To the uneasy, I promise just one more moment discussing the workings of this market. The price of the disaster futures would represent the probability of a disaster occurring. Let us say that for the first quarter of next year the price was 35 cents, that would imply that the market felt there was a 35% probability of a disaster striking in the first quarter. If the price rose it would imply that the market felt risks of a human disaster had risen, if the price fell, that risks had receded. The point is that it would be very easy to interpret.

 

The advantages

 

At best, you may feel a little ambiguous about this market, but what influenced me are some of the less obvious benefits.

 

One of the reasons why governments have declared a war on terrorism is that wars allow governments to use fear to get people to agree to things they would not otherwise agree to, and they can take greater liberties with the truth.

 

How many times have we heard that we must trust the government's intelligence, which cannot be revealed, and that there is no alternative to abandon hard won rights such as no detention without trial, charges or due legal process? And we have reluctantly agreed because we live in fear.
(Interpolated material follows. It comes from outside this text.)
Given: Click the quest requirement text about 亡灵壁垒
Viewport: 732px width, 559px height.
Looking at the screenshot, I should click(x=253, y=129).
And how many times have we heard that the sacrifices we have made have been worth it and the government is winning the war on terrorism through its actions....now we would have an independent measure.

 

What would happen if, following the Iraqi tragedy and the capture of Saddam Hussein and the insistence by the governments on both sides of the Atlantic that the world was a safer place, that the price of disaster futures rose?

 

Information markets are excellent ways of getting the private sector to carry out research and letting us all benefit from the results. The alternative is the tax payers pay for the analysis, they agree to sacrifices on the basis of the government's assessment of the results, but the analysis is kept from them.

 

When disaster insurance prices fall, they will find it harder to increase defence budgets, and undermine our civil liberties, when the prices rise they will have to explain why their actions have failed and what they plan to do instead.

 

Disaster Insurance Futures will help individuals and businesses to hedge themselves against one of the most important risks of modern day life, but one of its main attractions for me is that the first casualty of war is truth, and disaster insurance futures will help to keep governments honest, focused on the tasks at hand, and will guide them better than a look over the shoulder to the polls on where they should be doing more, or perhaps less.

 

This event was on Thu, 02 Dec 2004

professor avinash persaud

Professor Avinash Persaud

Mercers’ School Memorial Professor of Business

Avinash Persaud is the founder and Chairman of Intelligence Capital. Prior to founding Intelligence Capital and the GAM Persaud Investment Funds, he was Head of...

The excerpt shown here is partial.